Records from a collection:
────────

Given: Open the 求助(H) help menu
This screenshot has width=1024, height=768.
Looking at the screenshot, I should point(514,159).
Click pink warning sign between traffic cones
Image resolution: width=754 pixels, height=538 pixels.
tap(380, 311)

────────

◆ Exercise:
Output all the lines above. Keep each one exact.

◆ Exercise result:
Given: Open the 求助(H) help menu
This screenshot has width=1024, height=768.
Looking at the screenshot, I should point(514,159).
Click pink warning sign between traffic cones
Image resolution: width=754 pixels, height=538 pixels.
tap(380, 311)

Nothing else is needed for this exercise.